Conifer Colorado and the notable Trey Parker

Conifer is an unincorporated community

Conifer Colorado is known as a really nice place, and a nice place to live. The average temperatures both in the summer and winter are not extreme. In the summer months theWelcome to Conifer Colorado temperature lingers around the upper 70s, degrees fahrenheit, with cool nights. In the winter the coldest it usually gets is in the single digits. The area averages about 63” of snow a year.

Conifer’s biggest feature is that it’s a nice mountain community in close proximity to Denver. Consisting of a few commercial strips located on both sides of the historical U.S. Route 285.  Pike National Forest runs right through town. The attractions of the community are outdoor recreation opportunities, wildlife, and gorgeous mountain scapes.

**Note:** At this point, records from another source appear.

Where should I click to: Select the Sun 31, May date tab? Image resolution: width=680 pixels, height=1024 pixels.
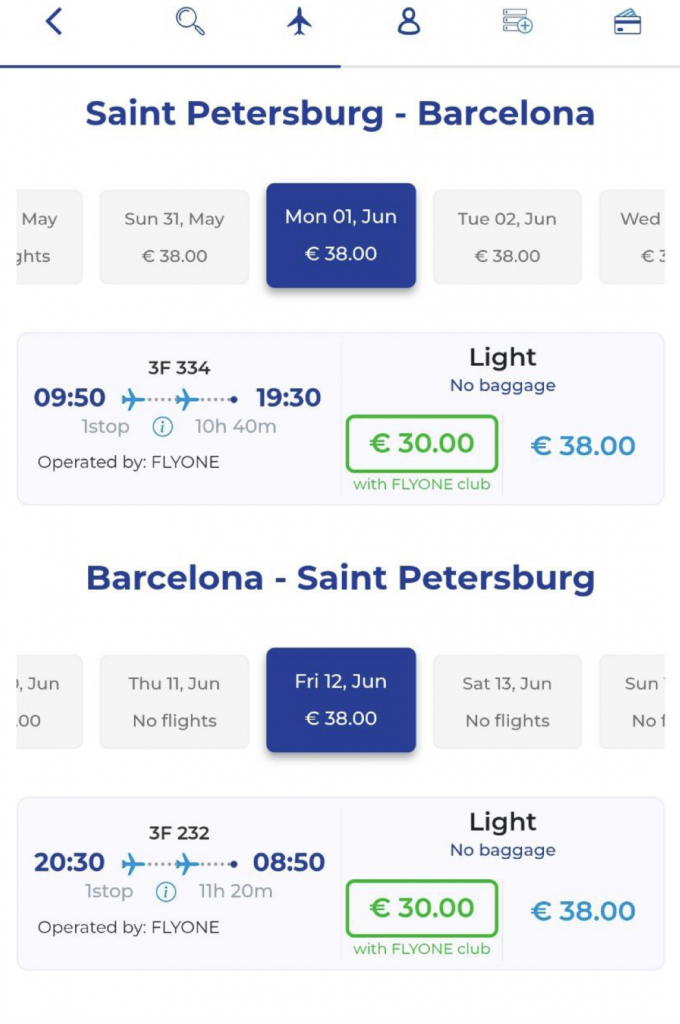174,237
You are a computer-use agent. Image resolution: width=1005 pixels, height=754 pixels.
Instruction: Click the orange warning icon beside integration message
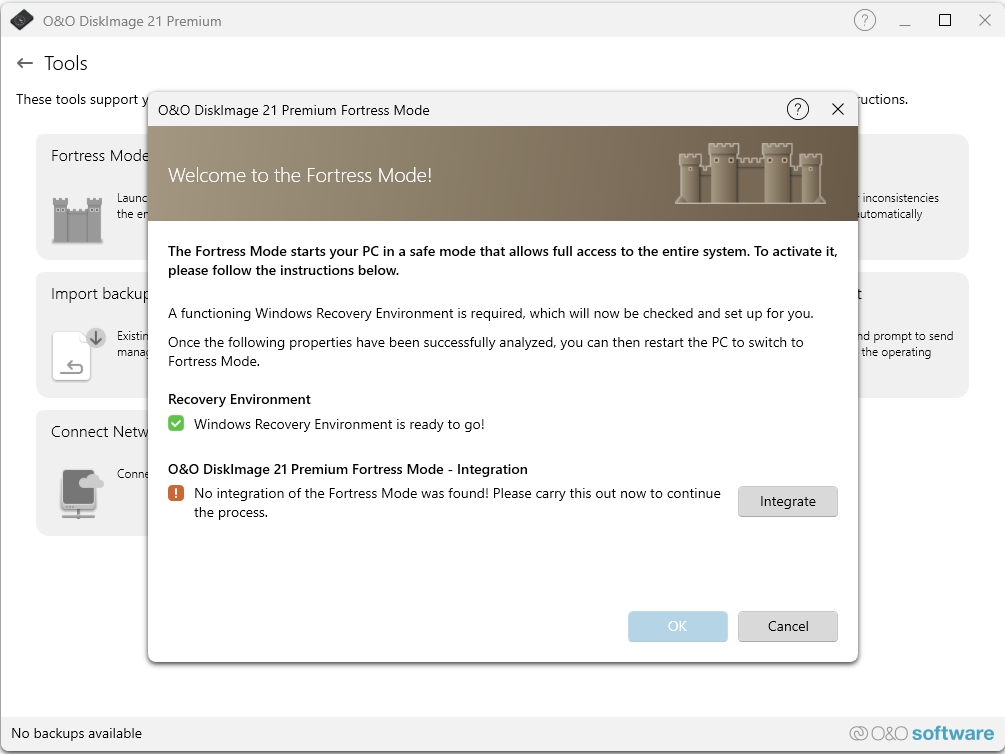[176, 493]
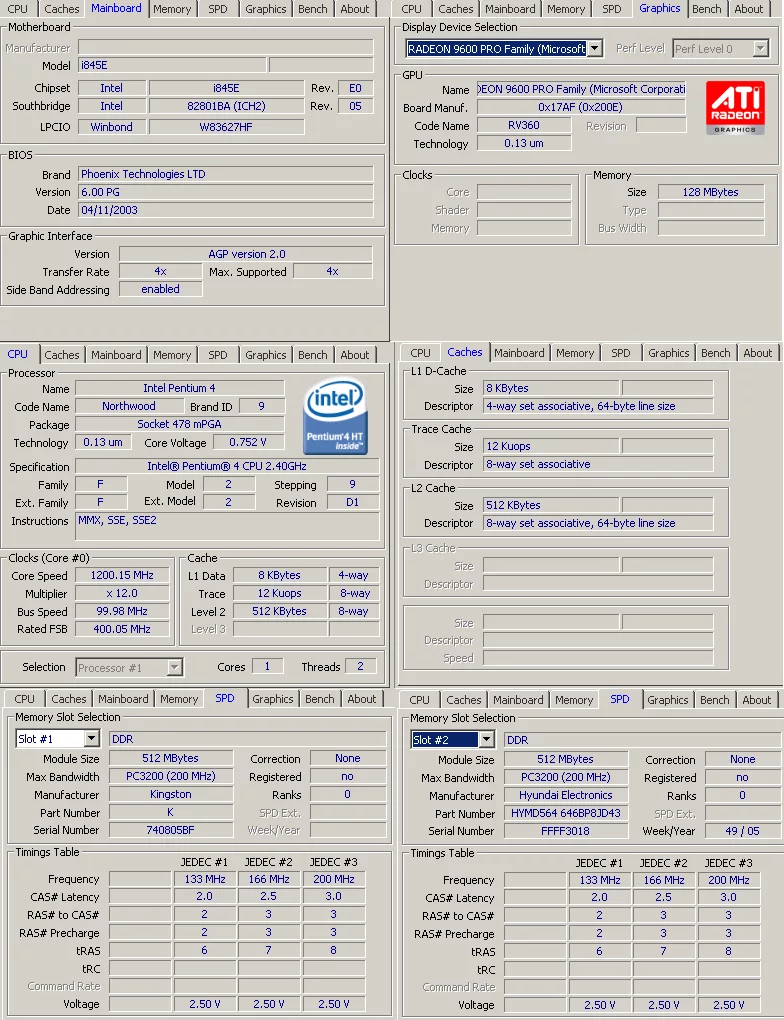Click the Phoenix Technologies LTD BIOS brand field
Screen dimensions: 784x1020
pyautogui.click(x=225, y=174)
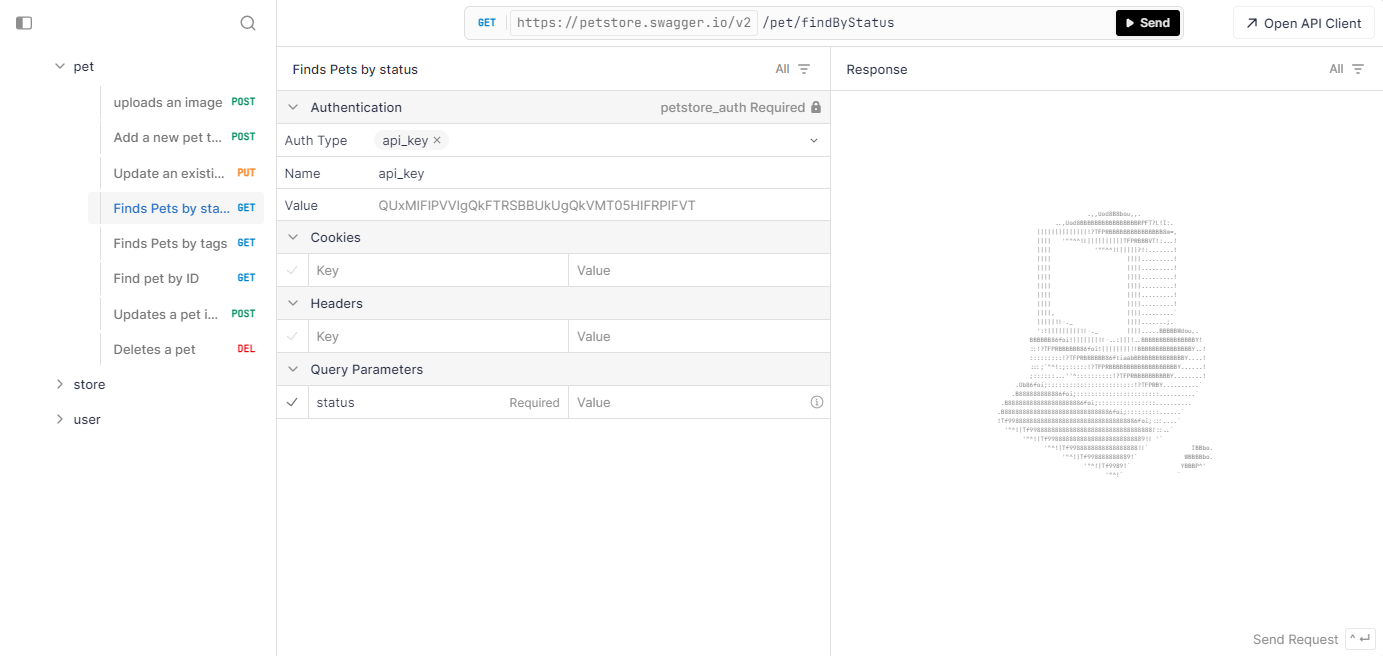Collapse the sidebar panel icon
The width and height of the screenshot is (1383, 656).
click(x=24, y=22)
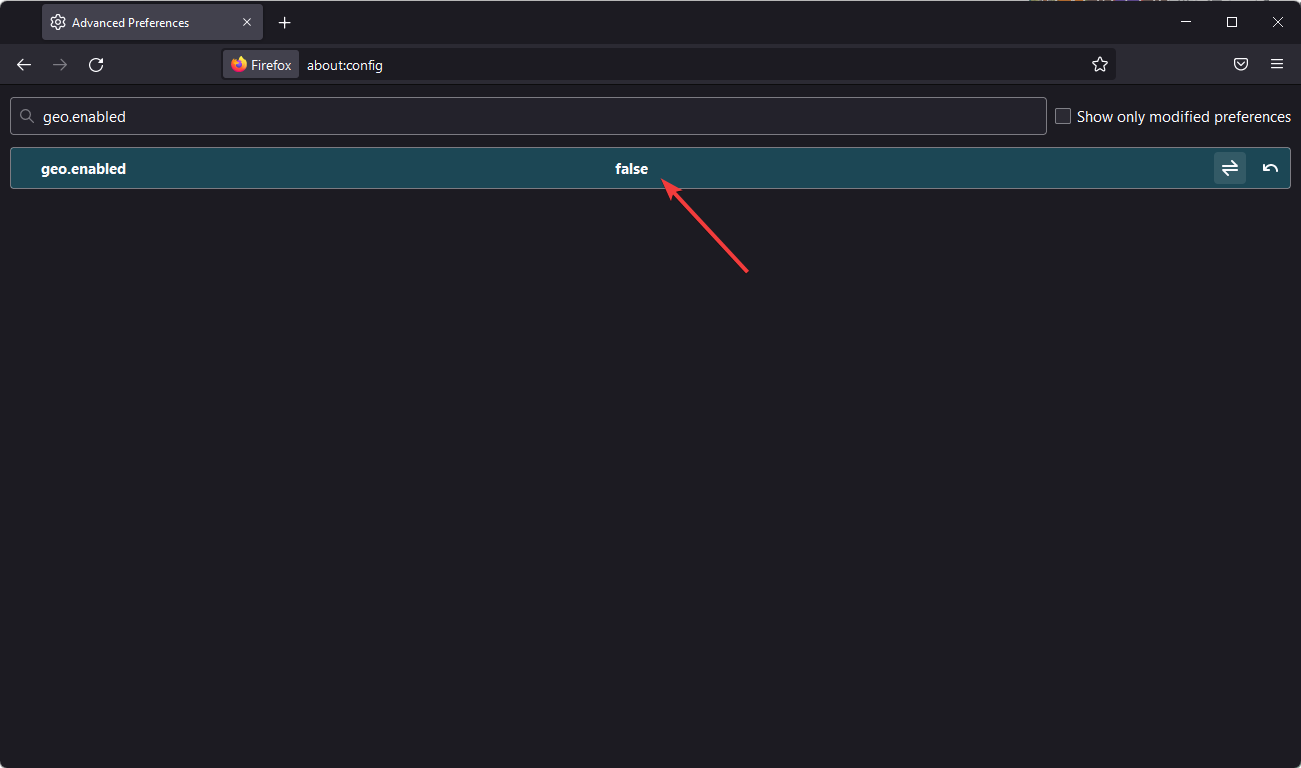
Task: Open a new browser tab
Action: [284, 21]
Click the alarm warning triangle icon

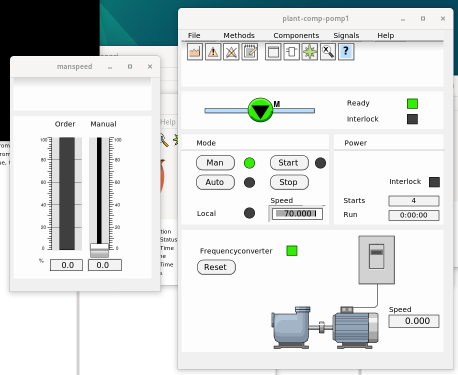pos(213,52)
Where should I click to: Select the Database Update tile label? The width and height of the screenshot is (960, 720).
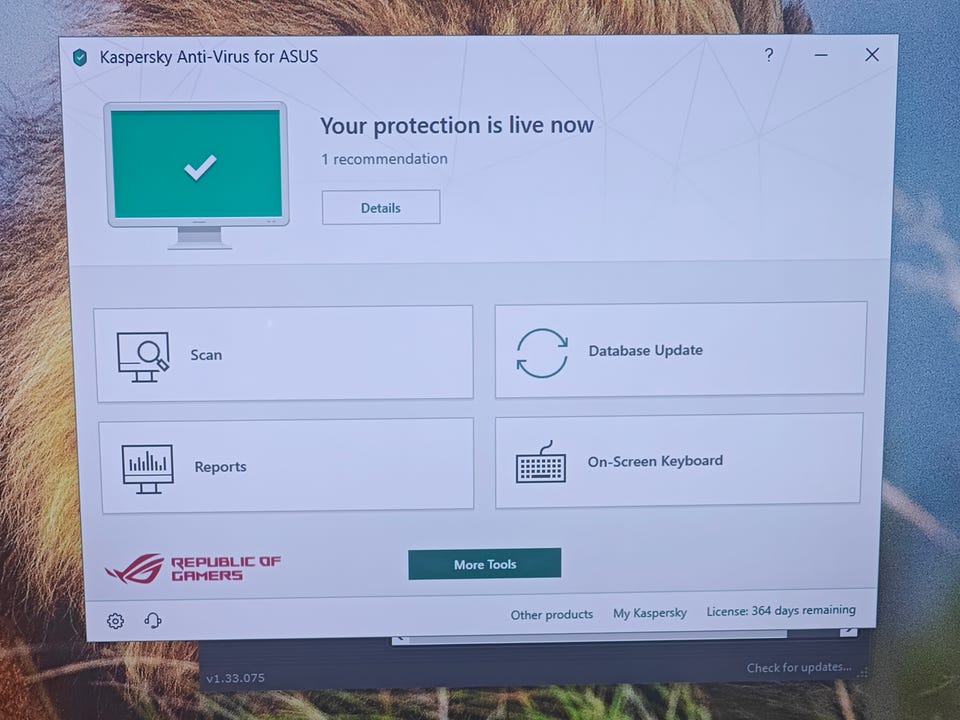click(645, 351)
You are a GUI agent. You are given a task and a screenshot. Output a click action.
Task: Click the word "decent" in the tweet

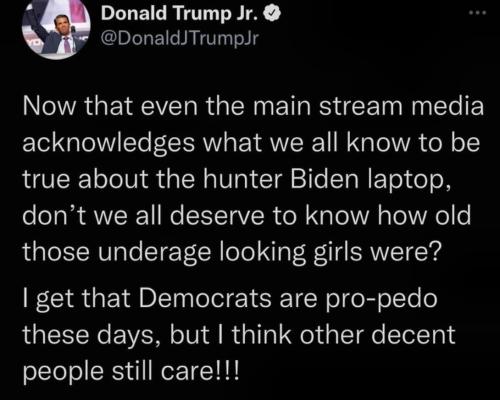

There is no official town in Conifer, but you can find everything that you will need to outfit a mountain trip or basic essentials as you pass through. 

There is a Conifer High School, which was ranked 434 in the top 500 schools in the nation by Newsweek in 2011. Home prices are well above a million dollars, although you can find more affordable cabin type getaways. Essentially, it’s fair to say that Conifer is an affluent community that enjoys the peaceful mountain lifestyle.

Conifer Colorado is really not a very historically significant place.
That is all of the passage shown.